Parfois, la Science-Fiction se présente comme un jeu, un labyrinthe fictionnel, où le but est d’apprendre le fonctionnement d’une civilisation, ses us, ses coutumes et cette étonnante culture Teixcalannlitzim où on s’exprime en vers, par exemple, pour déclarer ses pensées, à travers le roman et son déroulement désordonné. Ainsi lorsqu’elle fait connaissance de la ministre Dix-Neuf Herminette, surgit dans son esprit cette pensée venue probablement venue d’Iskandr :

Elle capte toute la lumière de la pièce et la courbe autour d’elle.

Ce genre de lecture, profondément ludique, poétique, est aussi un intéressant rappel historique d’un autre empire : Rome, où les empereurs adoptaient celui de leurs proches qu’ils estimaient le plus compétent pour leur succéder. Une dynastie s’éteignait quand un général renversait le successeur désigné. Ce système politique violent, singulier, peu imité depuis (sinon, peut-être par les partis communistes Soviétique et Chinois), est un des éléments qui ont fait la longévité de l’Empire romain.

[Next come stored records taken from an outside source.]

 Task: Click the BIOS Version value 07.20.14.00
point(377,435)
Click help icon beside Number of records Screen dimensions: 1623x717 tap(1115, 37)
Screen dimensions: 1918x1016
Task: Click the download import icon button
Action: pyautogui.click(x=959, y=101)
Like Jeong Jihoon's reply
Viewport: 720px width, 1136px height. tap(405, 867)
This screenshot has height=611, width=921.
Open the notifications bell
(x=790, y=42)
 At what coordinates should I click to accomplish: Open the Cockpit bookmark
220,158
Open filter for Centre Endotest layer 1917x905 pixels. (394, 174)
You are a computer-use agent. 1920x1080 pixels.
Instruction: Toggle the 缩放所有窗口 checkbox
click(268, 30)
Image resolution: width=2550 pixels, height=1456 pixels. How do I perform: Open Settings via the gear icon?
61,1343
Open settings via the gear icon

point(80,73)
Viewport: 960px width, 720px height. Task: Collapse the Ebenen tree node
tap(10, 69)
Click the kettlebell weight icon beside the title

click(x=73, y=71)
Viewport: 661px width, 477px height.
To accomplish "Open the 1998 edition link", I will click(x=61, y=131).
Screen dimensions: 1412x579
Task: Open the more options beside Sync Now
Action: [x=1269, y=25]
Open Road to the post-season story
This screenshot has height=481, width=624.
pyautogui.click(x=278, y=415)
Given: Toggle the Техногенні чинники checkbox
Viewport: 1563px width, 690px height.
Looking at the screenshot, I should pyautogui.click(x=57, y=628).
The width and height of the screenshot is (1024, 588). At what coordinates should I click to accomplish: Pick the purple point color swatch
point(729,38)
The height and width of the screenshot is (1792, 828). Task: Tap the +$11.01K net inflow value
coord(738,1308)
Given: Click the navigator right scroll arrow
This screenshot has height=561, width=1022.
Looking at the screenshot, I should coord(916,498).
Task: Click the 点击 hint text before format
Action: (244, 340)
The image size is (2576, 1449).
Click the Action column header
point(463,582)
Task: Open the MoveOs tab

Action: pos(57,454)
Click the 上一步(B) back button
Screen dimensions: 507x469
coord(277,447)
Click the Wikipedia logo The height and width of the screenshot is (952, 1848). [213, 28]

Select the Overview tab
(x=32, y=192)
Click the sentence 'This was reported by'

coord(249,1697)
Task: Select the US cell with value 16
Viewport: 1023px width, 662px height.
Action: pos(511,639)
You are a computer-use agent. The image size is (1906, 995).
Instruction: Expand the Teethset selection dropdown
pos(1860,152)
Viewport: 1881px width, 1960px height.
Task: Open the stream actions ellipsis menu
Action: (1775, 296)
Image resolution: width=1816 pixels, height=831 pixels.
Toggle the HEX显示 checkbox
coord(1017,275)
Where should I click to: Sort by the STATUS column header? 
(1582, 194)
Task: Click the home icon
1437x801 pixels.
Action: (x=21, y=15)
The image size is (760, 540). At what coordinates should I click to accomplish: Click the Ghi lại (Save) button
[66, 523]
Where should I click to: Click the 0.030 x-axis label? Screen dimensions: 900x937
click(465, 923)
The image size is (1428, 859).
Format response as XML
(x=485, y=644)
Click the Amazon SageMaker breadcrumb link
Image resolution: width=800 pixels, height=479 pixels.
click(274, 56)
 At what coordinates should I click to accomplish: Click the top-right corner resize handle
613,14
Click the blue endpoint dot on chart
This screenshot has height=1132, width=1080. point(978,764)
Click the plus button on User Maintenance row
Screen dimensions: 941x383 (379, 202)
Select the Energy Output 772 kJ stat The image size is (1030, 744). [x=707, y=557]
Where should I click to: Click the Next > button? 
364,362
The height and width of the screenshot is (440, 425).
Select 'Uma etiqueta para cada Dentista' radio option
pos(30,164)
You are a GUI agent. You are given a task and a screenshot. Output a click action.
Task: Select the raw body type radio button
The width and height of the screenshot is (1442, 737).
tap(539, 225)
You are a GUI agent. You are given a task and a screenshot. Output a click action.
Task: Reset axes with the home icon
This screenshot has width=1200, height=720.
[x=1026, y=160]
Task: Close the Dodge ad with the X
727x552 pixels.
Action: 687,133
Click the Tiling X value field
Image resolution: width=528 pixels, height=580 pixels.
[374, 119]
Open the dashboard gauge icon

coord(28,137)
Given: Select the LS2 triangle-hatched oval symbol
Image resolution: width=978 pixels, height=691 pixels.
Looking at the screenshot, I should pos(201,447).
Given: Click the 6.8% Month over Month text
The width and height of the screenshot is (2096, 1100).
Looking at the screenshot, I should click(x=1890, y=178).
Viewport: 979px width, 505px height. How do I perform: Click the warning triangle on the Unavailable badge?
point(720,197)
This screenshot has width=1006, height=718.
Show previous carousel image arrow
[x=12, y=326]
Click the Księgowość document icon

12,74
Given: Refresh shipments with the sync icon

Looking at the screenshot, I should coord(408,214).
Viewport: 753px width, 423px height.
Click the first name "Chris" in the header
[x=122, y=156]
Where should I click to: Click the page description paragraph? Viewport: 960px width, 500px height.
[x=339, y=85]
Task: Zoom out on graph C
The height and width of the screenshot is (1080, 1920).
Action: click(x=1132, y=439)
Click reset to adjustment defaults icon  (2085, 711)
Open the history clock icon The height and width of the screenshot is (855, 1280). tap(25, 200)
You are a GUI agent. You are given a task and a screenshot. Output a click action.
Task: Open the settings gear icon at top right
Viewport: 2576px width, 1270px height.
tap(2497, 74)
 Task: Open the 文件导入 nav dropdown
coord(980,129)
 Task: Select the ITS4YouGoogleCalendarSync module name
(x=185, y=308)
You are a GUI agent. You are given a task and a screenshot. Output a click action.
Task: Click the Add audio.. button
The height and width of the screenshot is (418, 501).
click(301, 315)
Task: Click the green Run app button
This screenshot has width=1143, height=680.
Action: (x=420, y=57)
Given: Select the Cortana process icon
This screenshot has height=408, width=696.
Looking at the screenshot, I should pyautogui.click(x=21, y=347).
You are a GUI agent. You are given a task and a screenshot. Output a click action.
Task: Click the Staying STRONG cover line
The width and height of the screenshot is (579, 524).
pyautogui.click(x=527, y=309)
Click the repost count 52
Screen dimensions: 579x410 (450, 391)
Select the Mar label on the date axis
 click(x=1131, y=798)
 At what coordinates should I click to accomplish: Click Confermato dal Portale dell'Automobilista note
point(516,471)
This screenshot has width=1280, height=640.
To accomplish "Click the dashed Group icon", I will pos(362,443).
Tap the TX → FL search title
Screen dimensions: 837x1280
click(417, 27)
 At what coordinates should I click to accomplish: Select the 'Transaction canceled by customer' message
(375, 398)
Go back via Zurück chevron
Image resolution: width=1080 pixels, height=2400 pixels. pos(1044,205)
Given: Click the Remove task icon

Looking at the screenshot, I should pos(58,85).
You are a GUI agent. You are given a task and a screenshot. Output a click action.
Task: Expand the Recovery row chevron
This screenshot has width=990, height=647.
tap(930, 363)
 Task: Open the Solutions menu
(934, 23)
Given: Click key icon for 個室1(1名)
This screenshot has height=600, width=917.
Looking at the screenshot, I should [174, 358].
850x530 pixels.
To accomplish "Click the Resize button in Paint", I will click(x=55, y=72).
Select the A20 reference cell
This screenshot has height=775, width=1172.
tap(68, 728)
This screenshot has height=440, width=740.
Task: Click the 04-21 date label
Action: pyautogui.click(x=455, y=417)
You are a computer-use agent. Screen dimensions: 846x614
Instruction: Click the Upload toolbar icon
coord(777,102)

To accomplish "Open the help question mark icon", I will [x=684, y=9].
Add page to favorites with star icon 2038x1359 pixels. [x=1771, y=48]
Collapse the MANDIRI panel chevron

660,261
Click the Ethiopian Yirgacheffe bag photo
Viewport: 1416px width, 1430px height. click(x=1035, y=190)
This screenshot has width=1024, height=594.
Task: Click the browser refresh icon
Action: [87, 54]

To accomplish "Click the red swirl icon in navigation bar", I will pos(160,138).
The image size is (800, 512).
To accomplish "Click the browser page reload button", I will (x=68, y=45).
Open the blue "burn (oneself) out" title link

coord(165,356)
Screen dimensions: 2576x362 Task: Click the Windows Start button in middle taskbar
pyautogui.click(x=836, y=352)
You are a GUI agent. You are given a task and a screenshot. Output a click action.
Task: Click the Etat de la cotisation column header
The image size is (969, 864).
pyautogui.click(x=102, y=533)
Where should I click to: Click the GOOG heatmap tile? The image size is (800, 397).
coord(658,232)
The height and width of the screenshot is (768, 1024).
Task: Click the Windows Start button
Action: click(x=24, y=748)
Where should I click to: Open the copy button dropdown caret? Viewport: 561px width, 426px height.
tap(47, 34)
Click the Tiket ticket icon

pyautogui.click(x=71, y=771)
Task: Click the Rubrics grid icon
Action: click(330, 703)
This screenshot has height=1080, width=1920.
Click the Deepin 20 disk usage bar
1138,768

Quand un auteur américain désire parler de l’Amérique d’aujourd’hui, il est courant qu’il compare les U.S.A. à l’Empire romain, et l’on peut supposer que ce récit ne déroge pas à cette règle, d’autant plus que, rupture avec la Rome antique, Teixcalaan considère les hommes et les femmes sur un pied d’égalité. Mahit et Trois Posidonie entretiennent une relation mélangeant attirance sexuelle et confluence d’intérêts communs : pour Mahit qui a rêvé de devenir citoyenne d’empire, la maîtrise de la versification de Trois Posidonie ajoute à sa fascination. Si on ajoute une troisième femme, la ministre Dix-Neuf Herminette, grande feudataire au service de l’empire, tout indique que cette société applique des codes des genres plus proches des nôtres que de ceux de la Rome antique.

Dans ce roman captivant, la Science-Fiction entrelace l’évocation historique, le présent, l’évolution des mœurs, et l’avenir des réseaux, car chaque Teixcalaanli possède un lien nuage, qui se fixe devant un œil, et celui-ci se vit dans une double virtualité : le réel, Ici et maintenant, se conjugue au virtuel, là où circulent les nouvelles, les incises, les épigrammes et les poèmes dont je me permets de citer celui-ci :

   Entre les douces mains d’une enfant
Même une carte des étoiles ne peut résister
À des forces qui tirent et fendent. La gravité persiste.
La continuité persiste : des doigts lisses parcourent des voies orbitales
Mais je me noie
D
ans un océan de fleurs : dans l’écume violette, dans le brouillard de la guerre.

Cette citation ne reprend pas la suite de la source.